Various convergences of the following sequence

Question

I have the following sequence $(f_n)$ of functions $f_n = \sqrt{n}\,\mathbf{1}_{(0,1/n]}$ where $\mathbf{1}$ is the usual characteristic functions. I have had to evaluate the following three convergence of $(f_n)$, namely

• (1) weak convergence to $0$ in $L^2((0,1))$,
• (2) strong convergence to $0$ in $L^1((0,1))$,
• (3) strong convergence to $0$ in $L^2((0,1))$.

The notions of strong and weak convergence are defined as follows.

Image 1.^src) A sequence $\{f_{n}\}$ of functions in $L^{p}(E)$ for some $1\leq p \leq \infty$, converges in the sense of $L^{p}(E)$ to a function $f \in L^{p}(E)$ if

$$ \lim \| f_{n} - f \|_{p} = 0. $$

This notion of convergence is also called convergence in the mean of order $p$, or in the norm $L^{p}(E)$ or strong convergence in $L^{p}(E)$.

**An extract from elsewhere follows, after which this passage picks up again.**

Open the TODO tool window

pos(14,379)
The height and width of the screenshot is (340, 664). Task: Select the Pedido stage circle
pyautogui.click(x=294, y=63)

Image 2.^src) Let $1\leq p,q \leq \infty$ be conjugate. A sequence of functions $\{f_{n}\}$ in $L^{p}(E)$ for $1\leq p\leq\infty$, converges weakly to a function $f \in L^{p}(E)$ if

$$ \lim \int_{E} f_n g \, \mathrm{d}\mu=\int_{E}fg \, \mathrm{d}\mu \qquad \text{for all} \quad g \in L^{q}(E). $$

Here are my attempts.

(1) True, since $\lim_{n \to \infty}\int_{(0,1)}\sqrt{n}\,\mathbf{1}_{(0,1/n]}(x) \,dx = \lim_{n \to \infty}\frac{1}{\sqrt{n}}=0$.

(2) True, since $\lim_{n \to \infty} \int_{(0,1)} \left|\sqrt{n}\,\mathbf{1}_{(0,1/n]}(x)\right|\,dx = \lim_{n \to \infty} \int_{(0,1)}\sqrt{n}1_{(0,1/n]}(x)\,dx = 0$.

(3) False, since $\lim_{n \to \infty} \left(\int_{(0,1)} \left|\sqrt{n}\,\mathbf{1}_{(0,1/n]}(x)\right|^2\,dx\right)^{1/2}=1 \neq 0$.

Any help will be greatly appreciated.

Answer 1

For $(1)$ you have to prove that $\int_0^1f_ng \to 0,\forall g \in L^2(0,1)$

It is true,but i do not see(at least now) a quick way to prove this,but in can be proved:

It is true for continuous functions with compact support.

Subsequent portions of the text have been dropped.